DEX and It's Future Beyond 2022

A decentralized exchange (or DEX) is a peer-to-peer marketplace where cryptocurrency traders can transact directly with one another. DEXs enable one of crypto's most fundamental functions: facilitating financial transactions that aren't mediated by banks, brokers, payment processors, or any other third party. 

 

Every trade incurs a transaction cost in addition to the trading fee because decentralized exchanges are built on top of blockchain networks that support smart contracts and where users keep custody of their assets. In order to use DEXs, traders engage with smart contracts on the blockchain.

 

How is the volume of DEXs compared to CEXs?

Though established in recent years, DEXs have become a viable competitor to CEXs (Centralized Exchanges). After the launch of uniswap in 2018, many other DEXs came to live on Ethereum, Solana, Avalanche, and recently on Cardano. But how was the volume on these DEXs?

 

 

By looking at the above figure, one can see that Uniswap captures the higher portion of traded market share among DEXs. In April 2022, total traded volume was just above $105bn, and Uniswap captured $45.9bn of it. Additionally, one can see that in the month of November 2021 when Bitcoin made its all-time high, also the overall traded volume of DEXs made its peak. 

 

 

However, by looking at the chart of DEX to CEX Spot Trade volume, one can observe at its peak, DEXs constituted just below 20% of CEXs volume. After the DeFi summer in 2020, usually the ratio was just below 10%. Through 2022, the volume in DEXs lost to CEXs, but recently there was a spike in the ratio in May 2022. 

 

Usually, DEXs offer incentivization for liquidity providers (LPs), who provide tokens or coins for the given pool in the asset pair, to increase the liquidity on exchanges and to bring more capital. Usually, LPs are rewarded with the governance token of the exchange, especially, in the beginning, higher APRs attract lots of fresh money. Providing liquidity is usually called farming, 

 

Also, by staking, similar to the one that you can do for staking ADA, exchanges attract other investors, who want to take less risks. By this way, investors can do one-way staking (only involving one coin or token) or two-way staking (involving two coins or tokens). By putting tokens or coins to the staking pool for the longer duration, usually received rewards increase as well.
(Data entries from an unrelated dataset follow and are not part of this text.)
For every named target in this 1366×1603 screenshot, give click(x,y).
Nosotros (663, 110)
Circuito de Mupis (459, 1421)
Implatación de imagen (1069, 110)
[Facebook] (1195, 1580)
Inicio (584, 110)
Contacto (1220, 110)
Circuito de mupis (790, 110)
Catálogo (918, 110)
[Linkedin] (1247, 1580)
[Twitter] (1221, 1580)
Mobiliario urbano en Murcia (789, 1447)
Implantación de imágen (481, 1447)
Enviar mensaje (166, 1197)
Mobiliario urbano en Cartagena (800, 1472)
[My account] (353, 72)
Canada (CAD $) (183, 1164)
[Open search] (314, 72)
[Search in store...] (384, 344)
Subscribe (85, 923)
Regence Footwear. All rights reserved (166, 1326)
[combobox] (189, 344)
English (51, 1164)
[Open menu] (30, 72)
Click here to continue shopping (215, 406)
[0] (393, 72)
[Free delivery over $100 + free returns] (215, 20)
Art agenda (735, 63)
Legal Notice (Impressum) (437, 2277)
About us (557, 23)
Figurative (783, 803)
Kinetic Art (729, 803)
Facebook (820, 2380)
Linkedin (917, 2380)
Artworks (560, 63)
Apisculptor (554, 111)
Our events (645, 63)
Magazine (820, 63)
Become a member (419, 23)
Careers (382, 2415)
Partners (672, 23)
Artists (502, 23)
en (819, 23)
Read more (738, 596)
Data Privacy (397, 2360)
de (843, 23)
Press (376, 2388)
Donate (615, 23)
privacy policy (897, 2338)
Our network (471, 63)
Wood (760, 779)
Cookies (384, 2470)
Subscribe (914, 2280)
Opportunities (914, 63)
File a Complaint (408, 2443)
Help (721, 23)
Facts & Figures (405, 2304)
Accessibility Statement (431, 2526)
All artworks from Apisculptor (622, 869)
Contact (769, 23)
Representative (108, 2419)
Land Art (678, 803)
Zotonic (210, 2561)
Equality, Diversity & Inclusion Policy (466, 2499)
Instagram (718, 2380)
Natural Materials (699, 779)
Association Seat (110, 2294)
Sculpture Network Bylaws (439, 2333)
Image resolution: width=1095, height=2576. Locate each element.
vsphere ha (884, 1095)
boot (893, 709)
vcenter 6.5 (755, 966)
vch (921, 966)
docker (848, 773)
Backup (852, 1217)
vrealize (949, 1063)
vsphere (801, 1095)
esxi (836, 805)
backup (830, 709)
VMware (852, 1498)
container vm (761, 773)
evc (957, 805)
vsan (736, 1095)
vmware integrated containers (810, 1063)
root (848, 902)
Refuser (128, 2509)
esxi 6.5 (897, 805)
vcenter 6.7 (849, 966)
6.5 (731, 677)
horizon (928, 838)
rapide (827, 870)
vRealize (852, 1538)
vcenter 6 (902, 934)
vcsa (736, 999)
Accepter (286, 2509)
What can be expected beyond 2022?

One can clearly observe that still the biggest portion of traded crypto spot volume is happening CEXs. Nevertheless, considering that DEXs are a phenomenon of recent years, it still captured around 10% of spot volume. As more crypto adoption is happening, more liquidity will possibly flow into the exchanges. Of course, DEXs will be gaining from that money inflow as well. At this point it is clear that incentivization only through the governance token is not sustainable in the long run. That’s why exchanges that have higher trade volume will attract more investors, because these are exchanges that generate cash flows and pay back to investors.



By offering anonymity, allowing users to trade freely, and not limiting the control to a central entity, DEXs are a direct competitors to CEXs, and this competition will get intense in the upcoming years.